Each line below from the one containing "Task: Click the" through the one containing "Click the red" is to be given again exactly, and no line outside that span.

» **Material shown**

--- START ---

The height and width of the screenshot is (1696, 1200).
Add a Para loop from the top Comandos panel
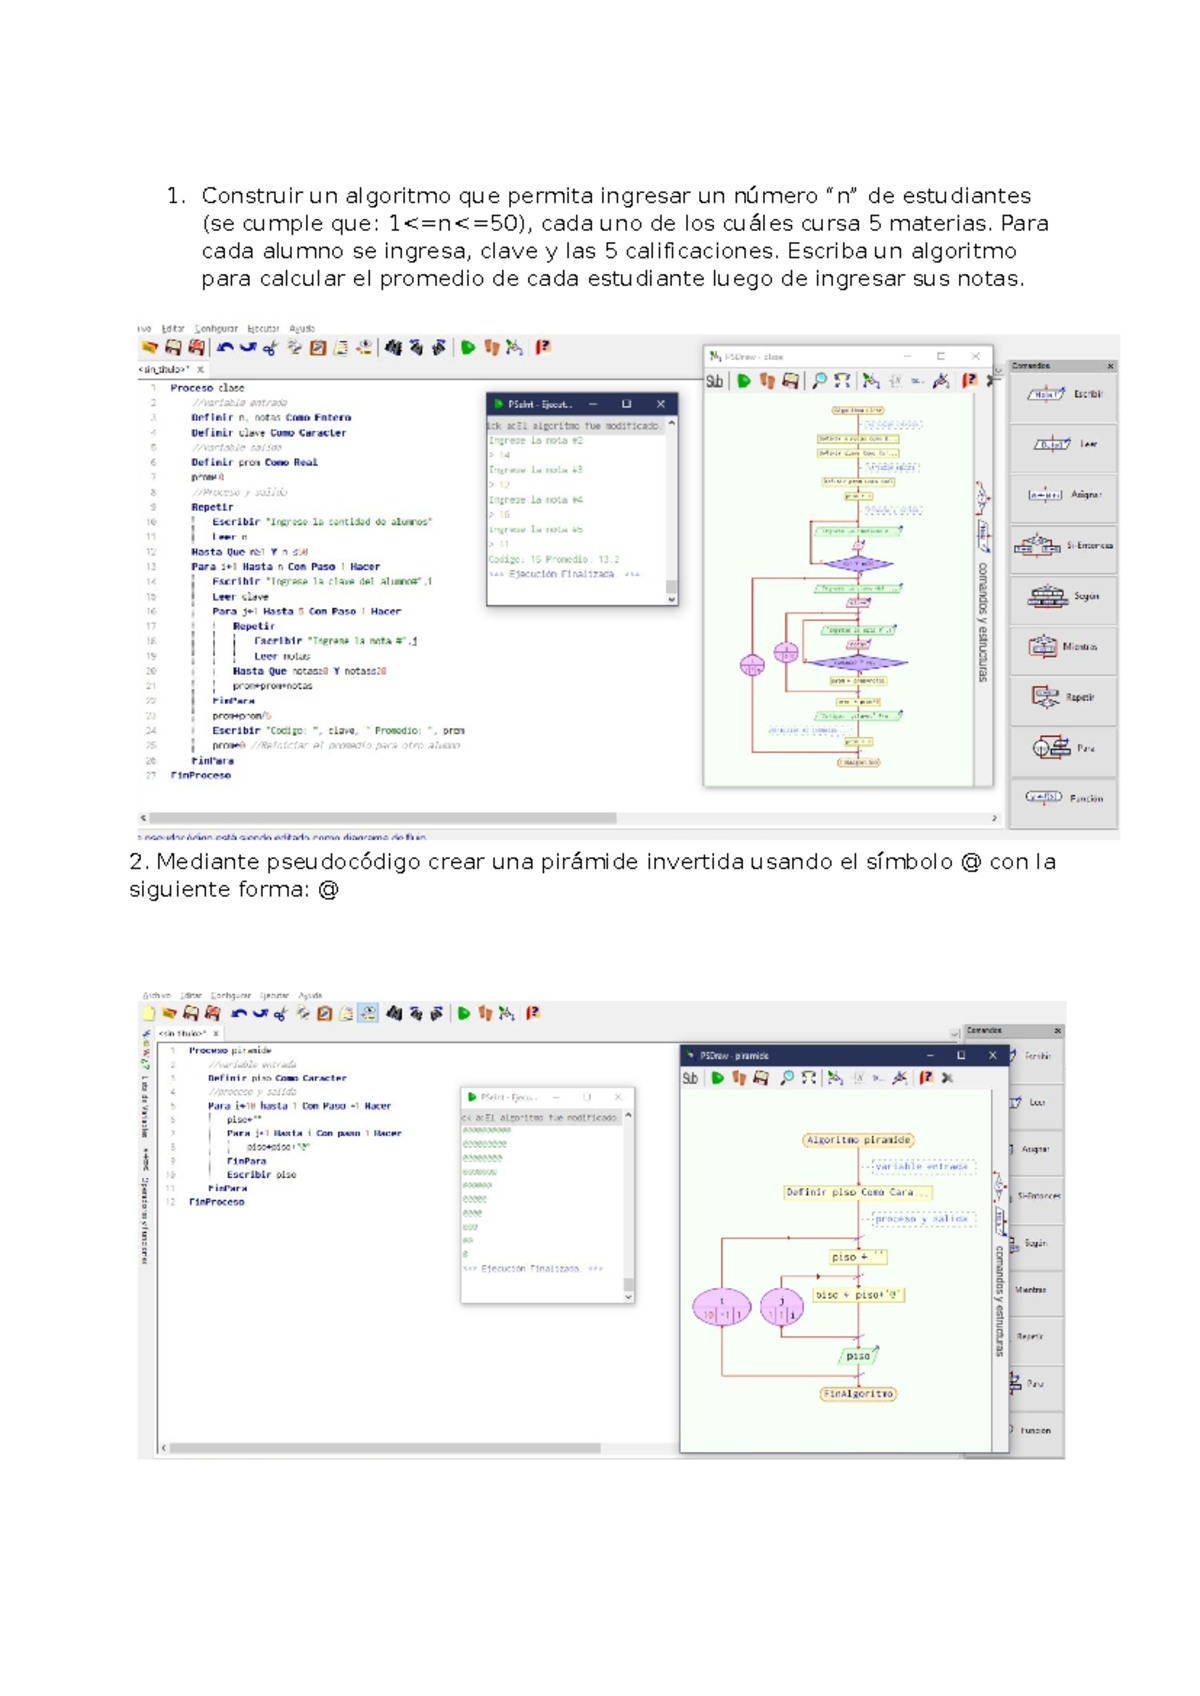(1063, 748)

--- END ---
--- START ---

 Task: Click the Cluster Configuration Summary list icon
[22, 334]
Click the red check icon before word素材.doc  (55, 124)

--- END ---

» **Output for this task**
 Task: Click the Cluster Configuration Summary list icon
[22, 334]
Click the red check icon before word素材.doc  (55, 124)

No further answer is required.